You're right that you should use bootstrapping. If you're not familiar with bootstrapping, the idea is that you create a sampling distribution for a statistic by repeatedly drawing samples with replacement from your data and then computing the statistic for each redrawn sample.

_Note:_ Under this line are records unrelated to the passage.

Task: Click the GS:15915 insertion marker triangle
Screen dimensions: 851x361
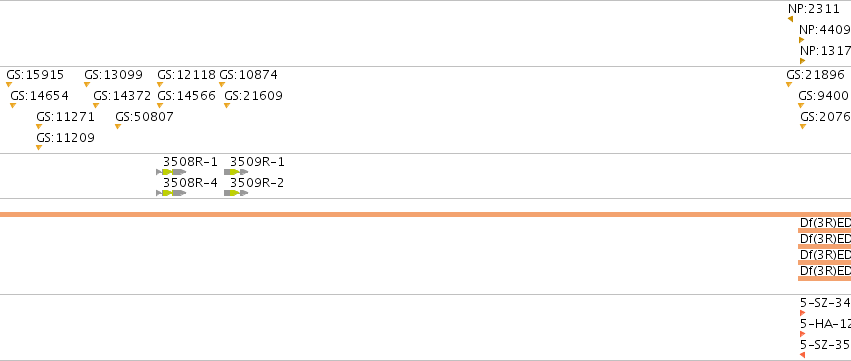Action: coord(9,85)
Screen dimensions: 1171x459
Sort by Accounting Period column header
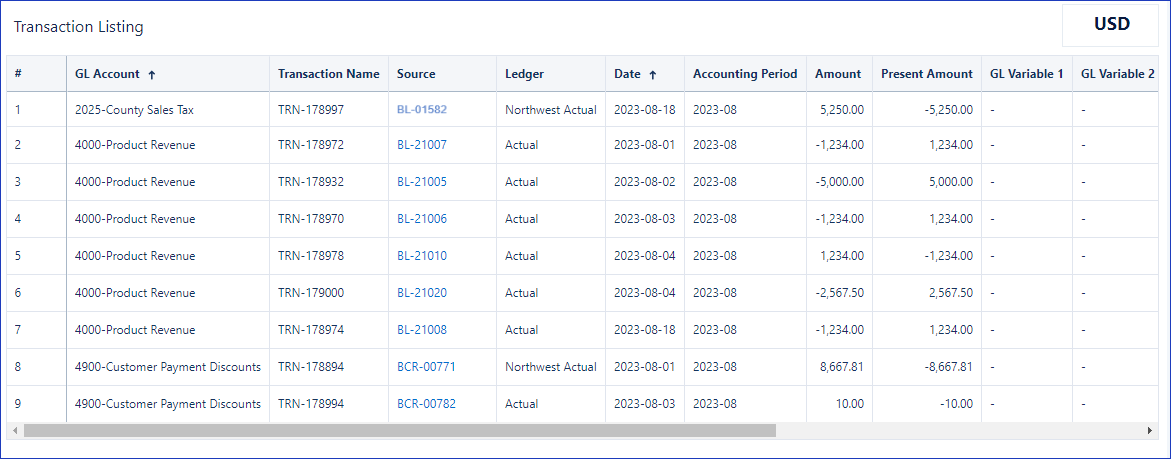[x=745, y=74]
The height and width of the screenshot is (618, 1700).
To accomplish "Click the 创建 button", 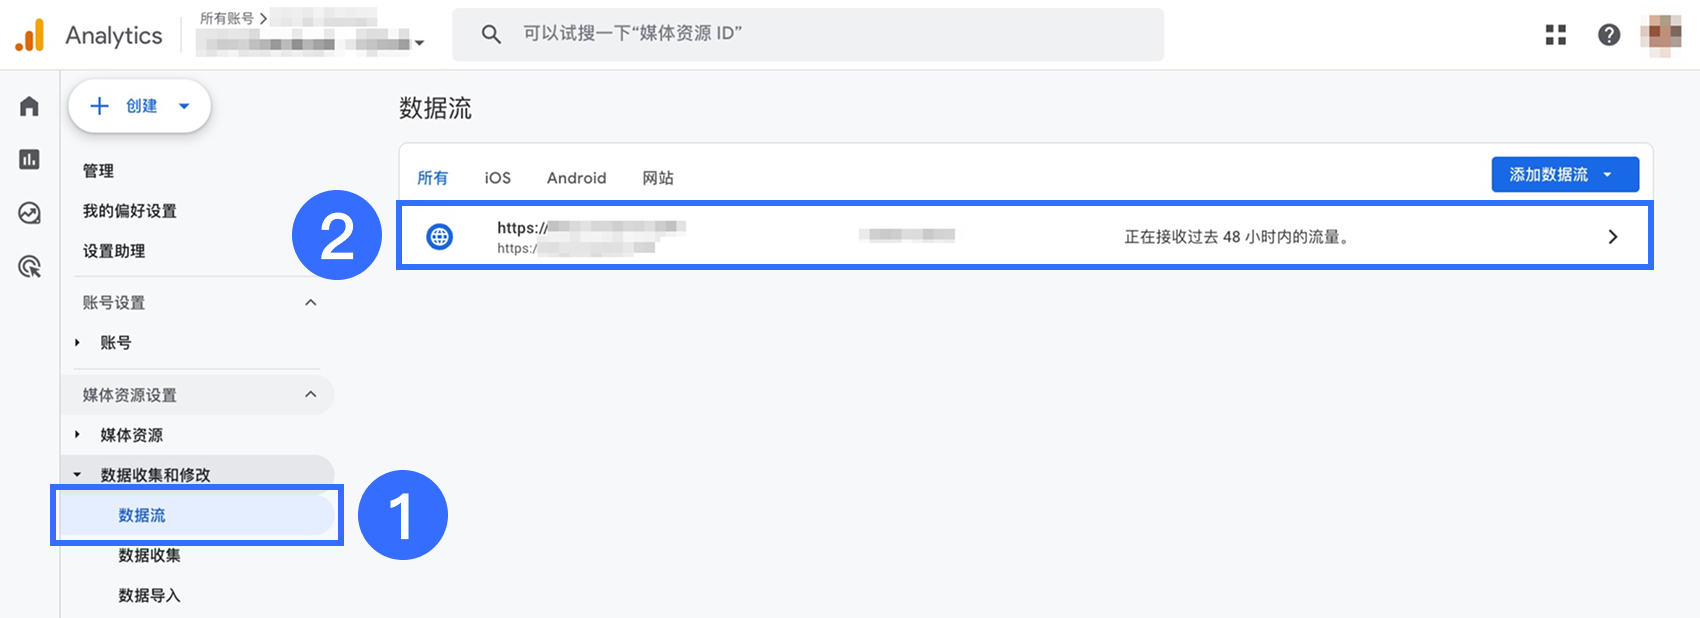I will (140, 106).
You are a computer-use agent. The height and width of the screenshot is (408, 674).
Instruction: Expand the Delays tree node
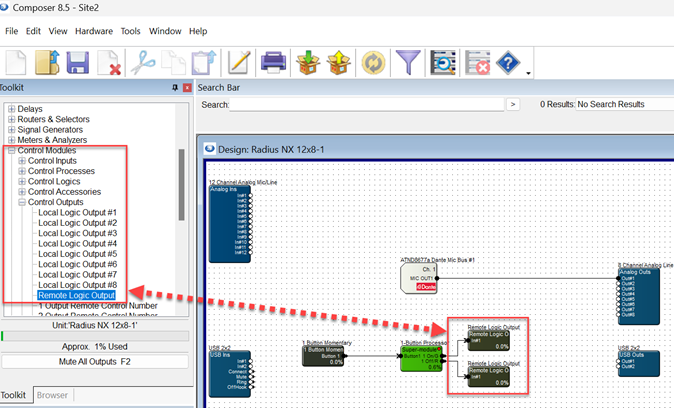12,109

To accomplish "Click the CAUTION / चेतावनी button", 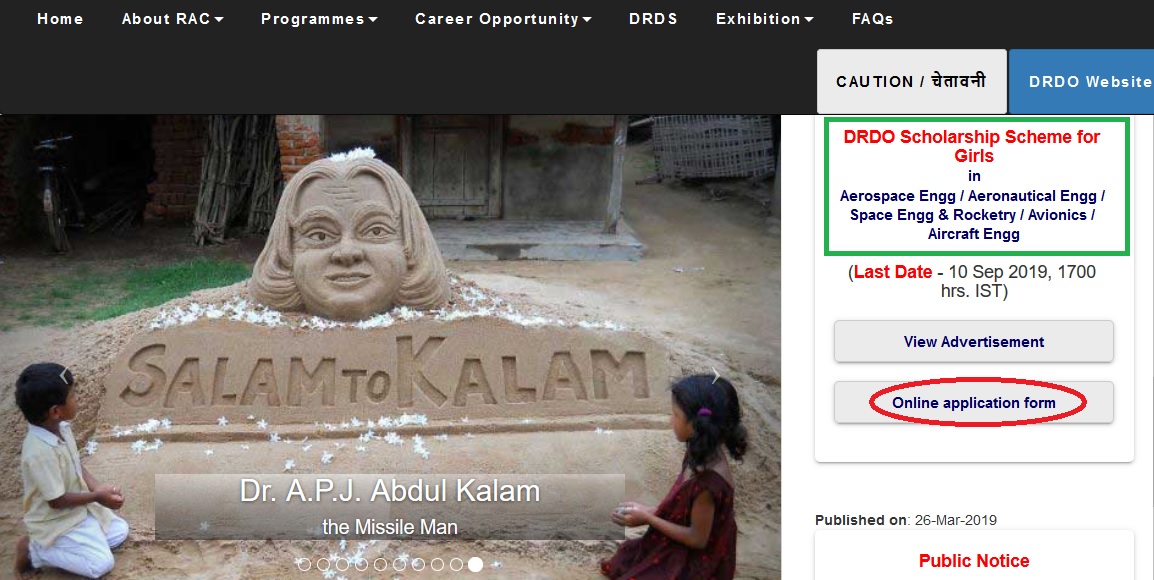I will click(x=911, y=82).
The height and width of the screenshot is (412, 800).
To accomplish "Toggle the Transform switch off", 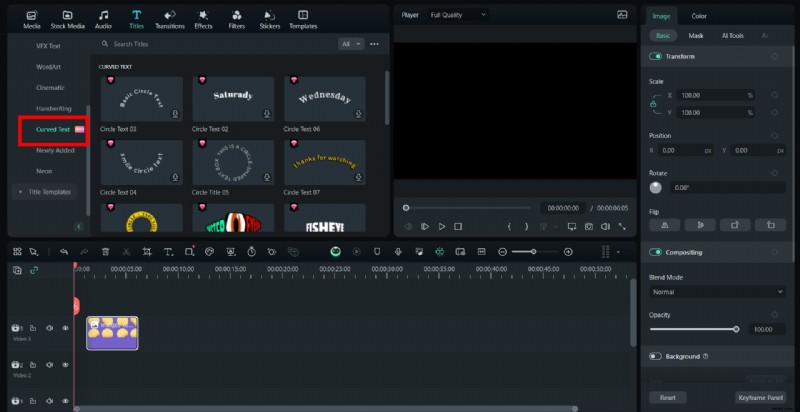I will click(656, 57).
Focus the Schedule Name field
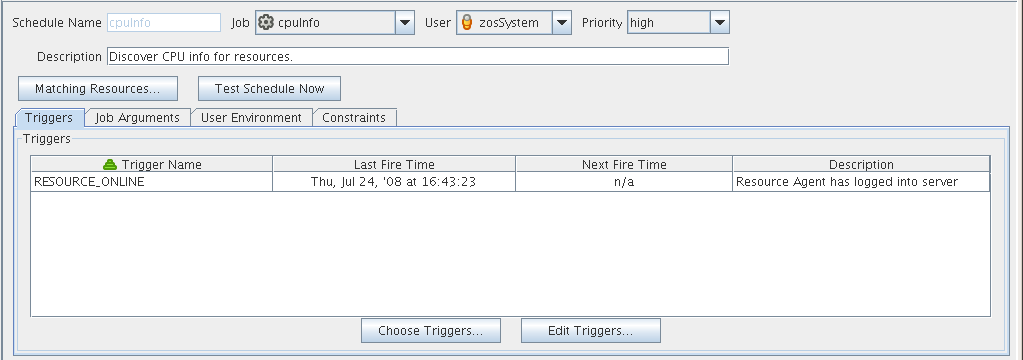Viewport: 1023px width, 360px height. point(164,22)
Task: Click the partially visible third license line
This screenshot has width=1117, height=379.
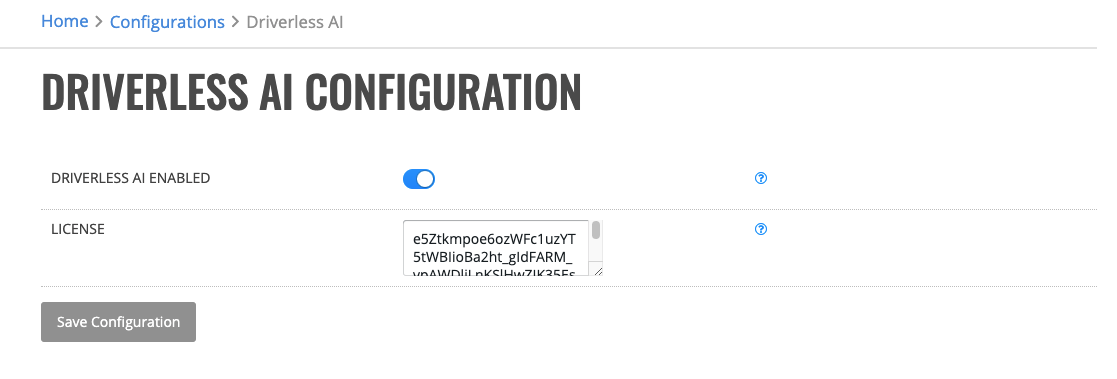Action: [494, 271]
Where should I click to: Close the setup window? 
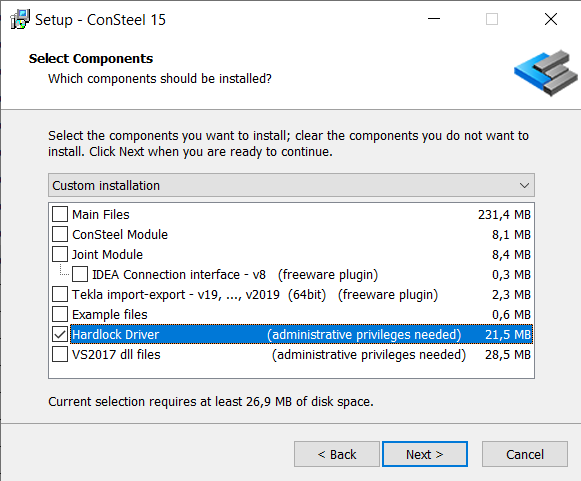click(x=551, y=19)
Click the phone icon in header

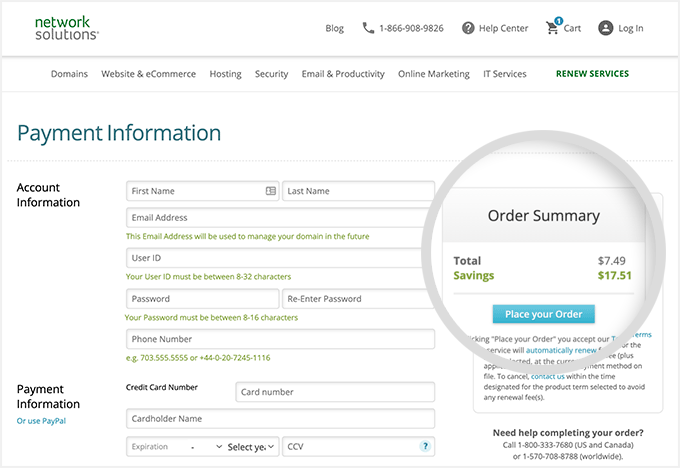pyautogui.click(x=368, y=28)
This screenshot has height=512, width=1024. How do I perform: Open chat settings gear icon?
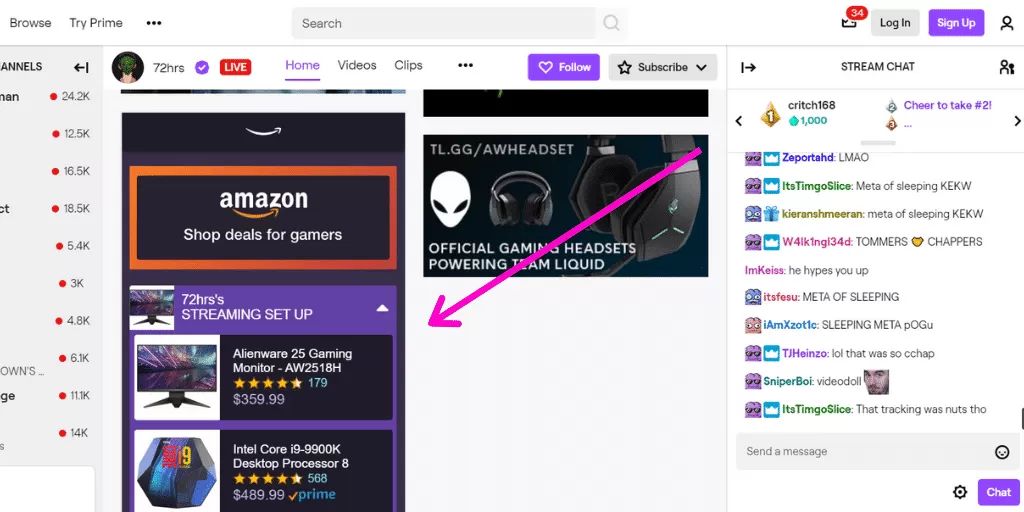point(960,492)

You have two major choices when it comes to bootstrapping. If you have raw data, you can use empirical bootstrapping, where you draw samples from your actual data and run models on them. As an alternative, if you are willing to accept distributional assumptions, you can combine bootstrapping with Monte Carlo simulation and generate simulated samples based on the expected or observed covariance matrix from your model. This is your only option if you don't have raw data, and it has also received quite a bit of support in simulation studies.

Here is a set of functions to generate bootstrapped confidence intervals for your model.

First, this is a helper function to extract the expected covariance matrix from an mxModel:

umxCov <- function(model,latent=TRUE, manifest=TRUE){
  mA <- mxEval(A,model)
  mS <- mxEval(S,model)
  mI <- diag(1, nrow(mA))
  mE <- solve(mI - mA)
  mCov <- (mE) %*% mS %*% t(mE) # The model-implied covariance matrix
  mV <- NULL
  if(latent) mV <- model@latentVars 
  if(manifest) mV <- c(mV,model@manifestVars)
  return(mCov[mV, mV]) # return only the selected variables
}

Second, here is the actual bootstrap function. This function has these parameters:
- model is an optimized mxModel
- samp is the raw data matrix used to estimate model
- type is the kind of bootstrap you want to run. "par.expected" and "par.observed" use parametric Monte Carlo bootstrapping based on your expected and observed covariance matrices, respective. "empirical" uses empirical bootstrapping based on samp.
- std specifies whether you want CIs for unstandardized or standardized parameters
- rep is the number of bootstrap samples to compute.
- conf is the confidence value
- dat specifies whether you want to store the bootstrapped data in the output (useful if you want to do multiple different analyses, such as mediation analyses)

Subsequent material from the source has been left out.